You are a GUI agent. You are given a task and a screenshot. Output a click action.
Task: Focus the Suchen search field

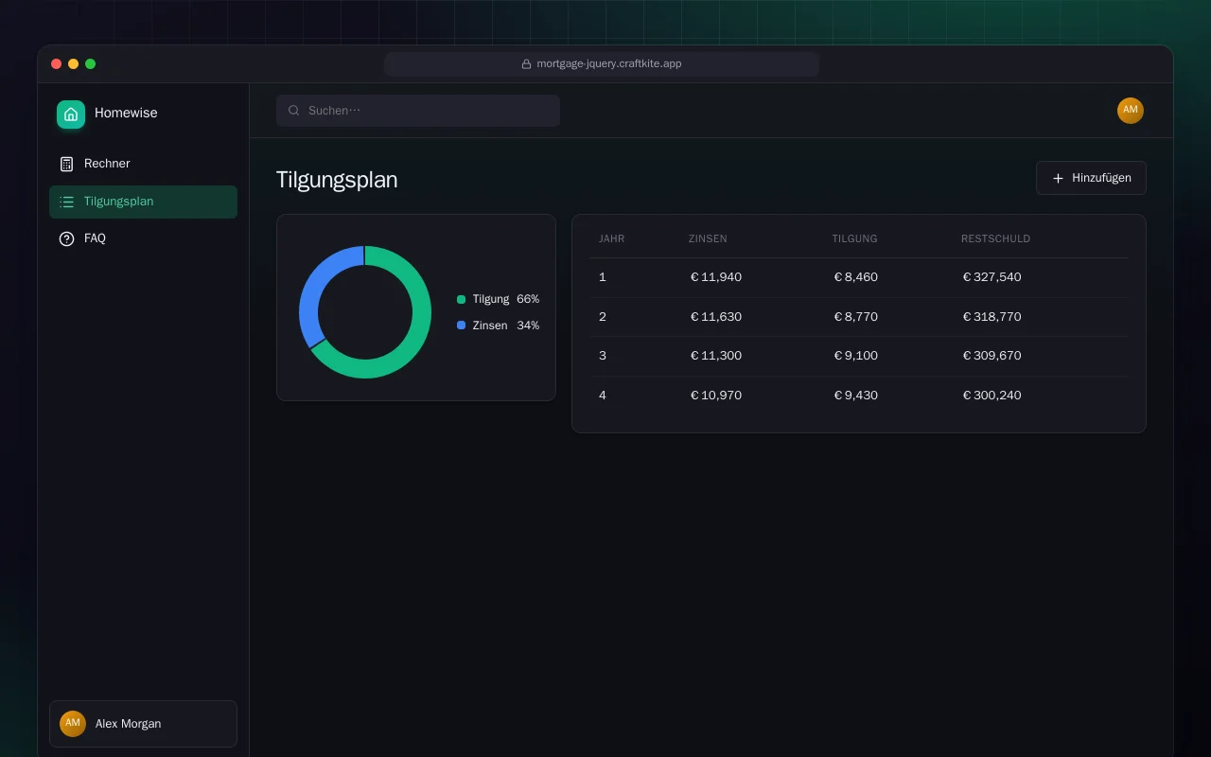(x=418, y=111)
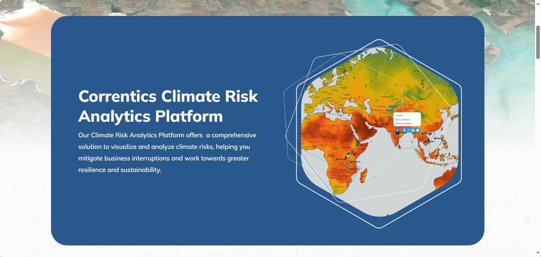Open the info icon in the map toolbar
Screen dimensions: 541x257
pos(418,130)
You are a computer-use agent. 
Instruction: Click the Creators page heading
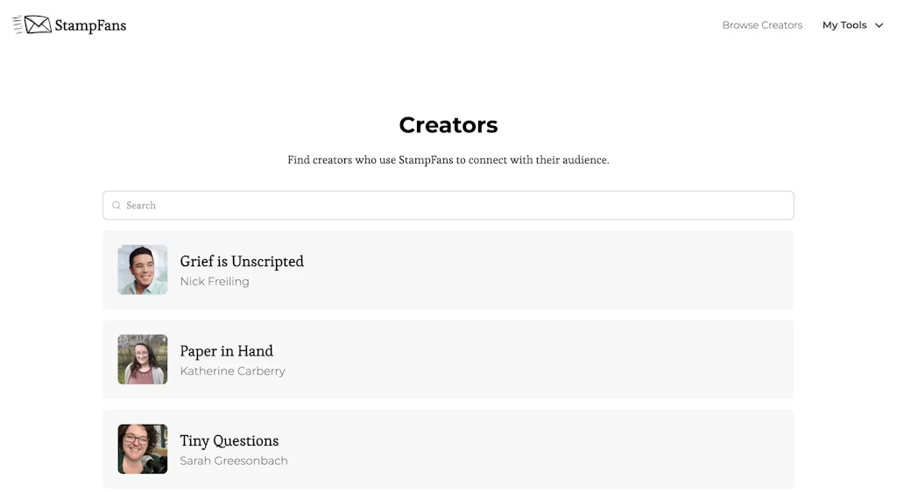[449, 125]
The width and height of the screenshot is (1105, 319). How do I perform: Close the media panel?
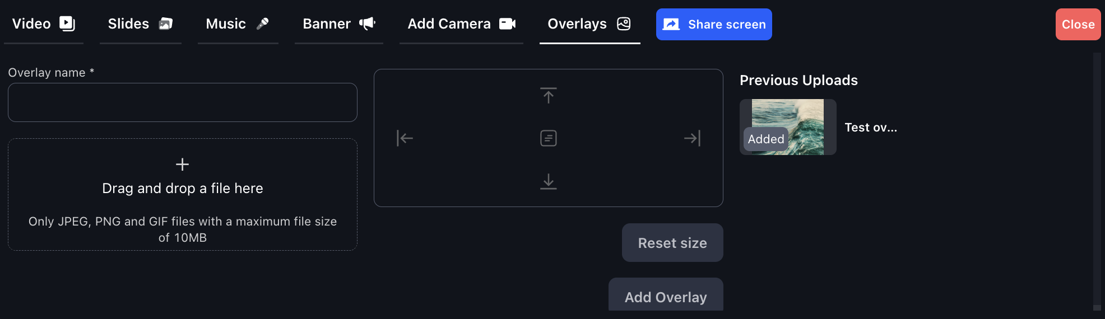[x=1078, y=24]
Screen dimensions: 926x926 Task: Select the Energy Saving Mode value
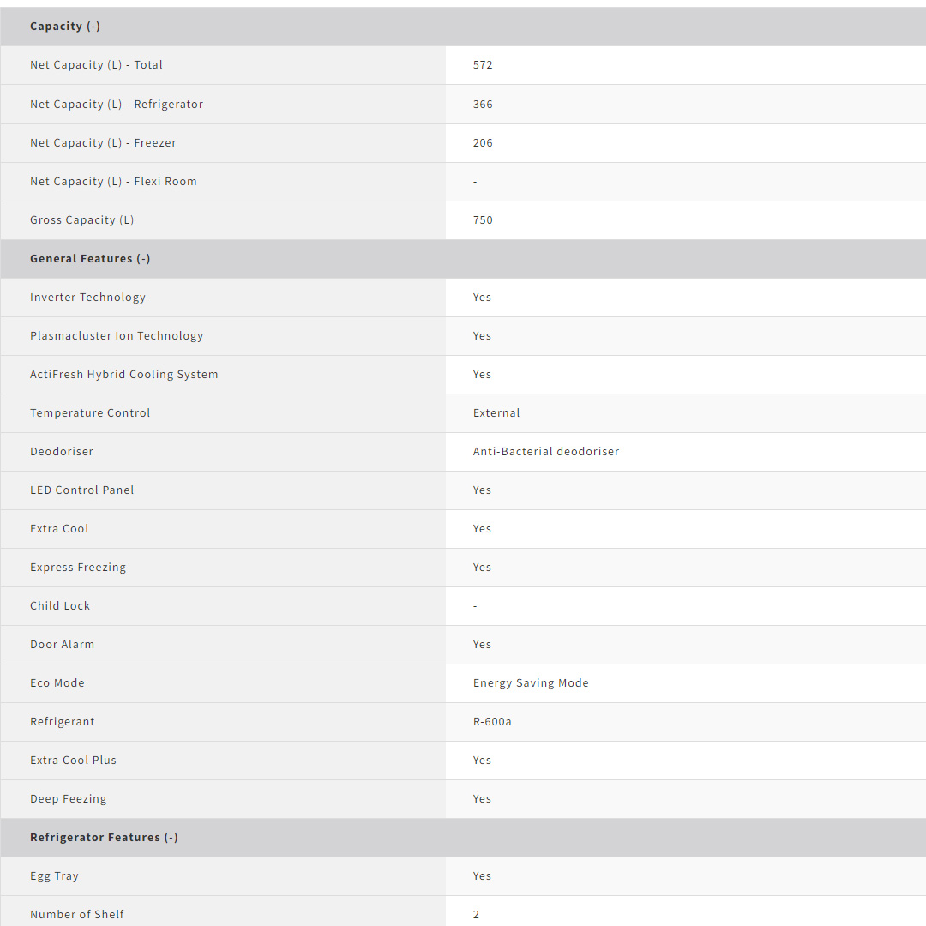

• **What you will do**: Scan the material above for the string "agent" and report each line where you find it.

• **Answer to this problem**:
You are a GUI agent. You are given a task and a screenshot. Output a click action.
You are a computer-use agent. 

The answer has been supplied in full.